Implementation:Online ml River Stats KolmogorovSmirnov
| Knowledge Sources | |
|---|---|
| Domains | Online_Learning, Statistics, Concept_Drift |
| Last Updated | 2026-02-08 16:00 GMT |
Overview
KolmogorovSmirnov computes incremental two-sample Kolmogorov-Smirnov statistics for comparing distributions in streaming data.
Description
This statistic quantifies the distance between the empirical cumulative distribution functions of two samples. It uses a randomized tree structure called a Treap (Cartesian Tree) with bulk operations and lazy propagation to achieve O(log N) insertion and removal time complexity, significantly faster than the O(N log N) of batch implementations. The implementation also supports Kuiper's test, which is more sensitive to differences in the tails of distributions.
Usage
Use KolmogorovSmirnov for drift detection in streaming data, comparing two distributions to determine if they are significantly different. Common applications include monitoring machine learning model performance, detecting concept drift, quality control, and A/B testing where you need to compare distributions over time.
Code Reference
Source Location
- Repository: Online_ml_River
- File: river/stats/kolmogorov_smirnov.py
Signature
class KolmogorovSmirnov(stats.base.Bivariate):
def __init__(self, statistic="ks"):
self.treap = None
self.n_samples = 0
self.statistic = statistic
Import
from river import stats
I/O Contract
Inputs
| Name | Type | Required | Description |
|---|---|---|---|
| x | numbers.Number | Yes | Value from first distribution |
| y | numbers.Number | Yes | Value from second distribution |
| statistic | str | Yes (init) | Method to use: "ks" or "kuiper" (default: "ks") |
Outputs
| Name | Type | Description |
|---|---|---|
| get() | float | Current KS statistic or Kuiper statistic (0 to 1) |
Usage Examples
from river import stats
# Create two streams with different distributions
stream_a = [1, 1, 2, 2, 3, 3, 4, 4]
stream_b = [1, 1, 1, 1, 2, 2, 2, 2]
# Compute incremental Kolmogorov-Smirnov statistic
incremental_ks = stats.KolmogorovSmirnov(statistic="ks")

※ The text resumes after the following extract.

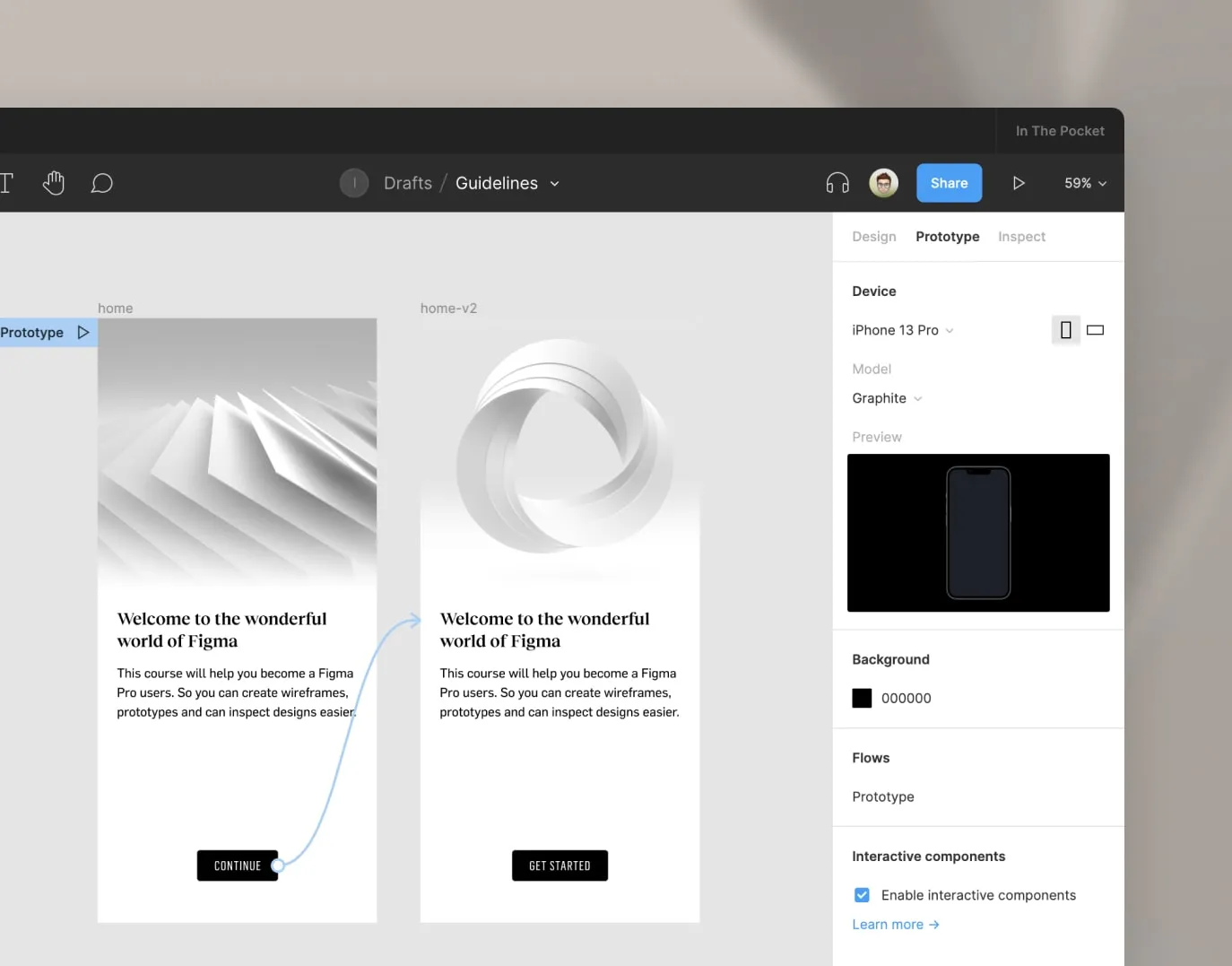Click the user avatar in the toolbar
This screenshot has width=1232, height=966.
[883, 182]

for a, b in zip(stream_a, stream_b):
incremental_ks.update(a, b)
print(f"KS statistic: {incremental_ks.get()}")
# Output: 0.5
print(f"Number of samples: {incremental_ks.n_samples}")
# Output: 8
# Using Kuiper's test for tail sensitivity
kuiper_stat = stats.KolmogorovSmirnov(statistic="kuiper")

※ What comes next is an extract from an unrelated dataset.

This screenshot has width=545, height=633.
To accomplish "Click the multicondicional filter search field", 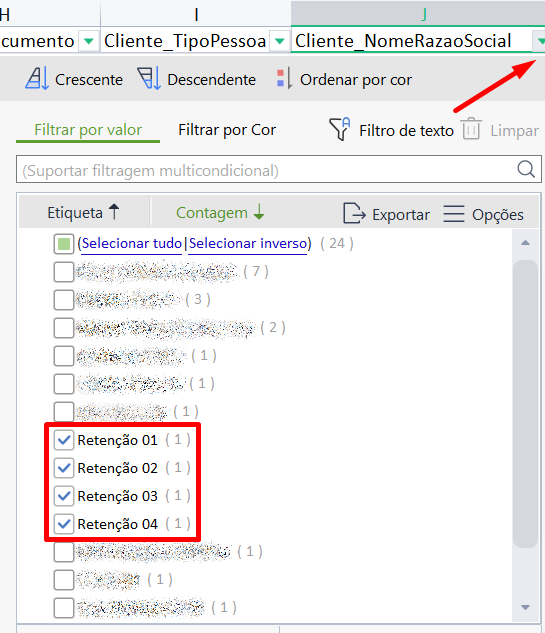I will (x=266, y=170).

for a, b in zip(stream_a, stream_b):
kuiper_stat.update(a, b)
print(f"Kuiper statistic: {kuiper_stat.get():.3f}")
# Monitoring for drift
import numpy as np
ks_drift = stats.KolmogorovSmirnov()
# Reference distribution (normal)
for _ in range(100):
x = np.random.normal(0, 1)
y = np.random.normal(0, 1)
ks_drift.update(x, y)
print(f"Same distribution KS: {ks_drift.get():.4f}")
# Different distribution (shifted mean)
ks_drift2 = stats.KolmogorovSmirnov()
for _ in range(100):
x = np.random.normal(0, 1)
y = np.random.normal(2, 1) # Different mean
ks_drift2.update(x, y)
print(f"Different distribution KS: {ks_drift2.get():.4f}")